- 156
Sefer Evronot (Book of Intercalations) by Eliezer Beilin, edited by Meir ben Joshua Hammelburg, Offenbach:1722
Description
Literature
Joshua Straus, Calculating Celestial Cycles, Courses and Conjunctions: An Introduction to Sifrei Evronot , Washington University: 2006; Barry B. Levy, Planets, Potions and Parchments: Scientifica Hebraica from the Dead Sea Scrolls to the Eighteenth Century, Montreal: 1990.
Catalogue Note
Sefer Evronot is a work containing the information and rules necessary for the fixing of the Jewish calendar. These calculations determine the lengths of individual months, the scheduled intercalation of leap years, the solstices and equinoxes that begin each of the four seasons, and by extension, the dates of all holidays of the Jewish liturgical year. Unlike other manuals which rely exclusively on charts and tables, this volume makes ingenious use of multiple spinning dials that serve as circular slide rules and aid in the elaborate computational exercises.
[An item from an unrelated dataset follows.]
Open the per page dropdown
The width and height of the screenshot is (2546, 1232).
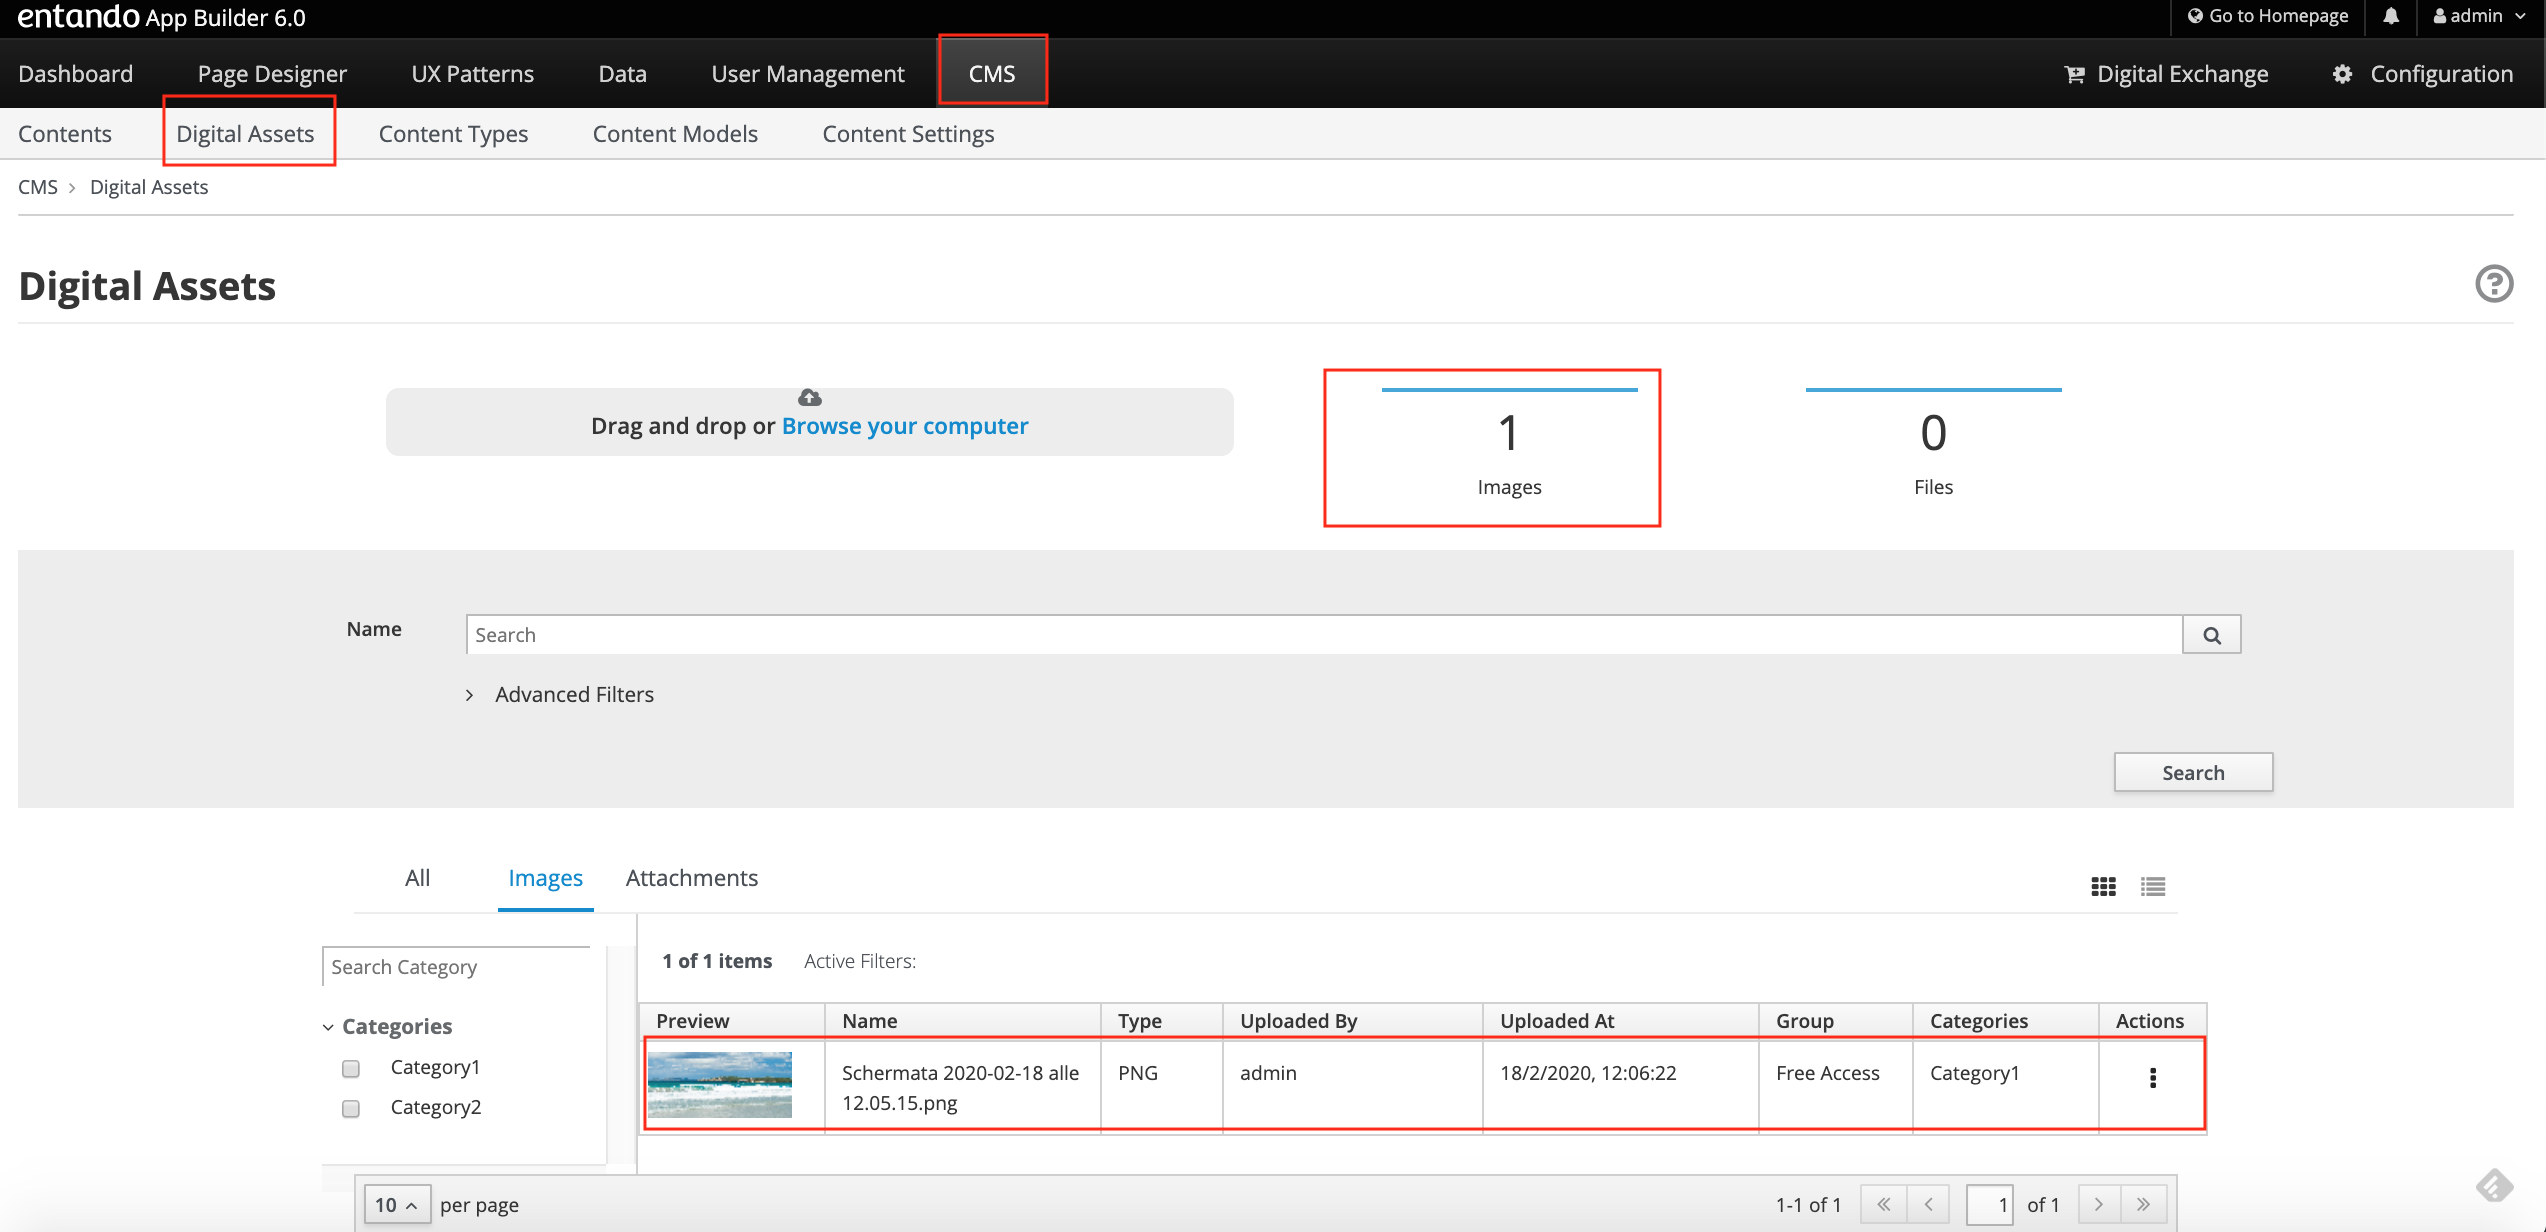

A Sefer Evronot, first ascribed to Eliezer ben Jacob Belin Ashkenazi, was printed in Lublin in 1614, with subsequent editions appearing until the 19th century. However, Belin's work represents an assembling of previous sources into a consolidated text, as stated in the author's introduction: "we have searched in new books as well as old, one by one, in order to find the calculation of the lunations, remainders and the determination of plene and defective years and arranged it in the proper and correct order."
Jews in the late Middle Ages and early Modern period, particularly those whose livelihood was bound up in commercial trade, were required to be able to effectively interact with their Christian neighbors. This necessitated a working knowledge of the general outlines of the Christian calendar in addition to their own. Accordingly, this volume includes Luah Hehagaot, a chart containing the months and fixed saints' days of the Christian ecclesiastical year and a brief accompanying text commonly attributed to Meir ben Joshua Hammelburg.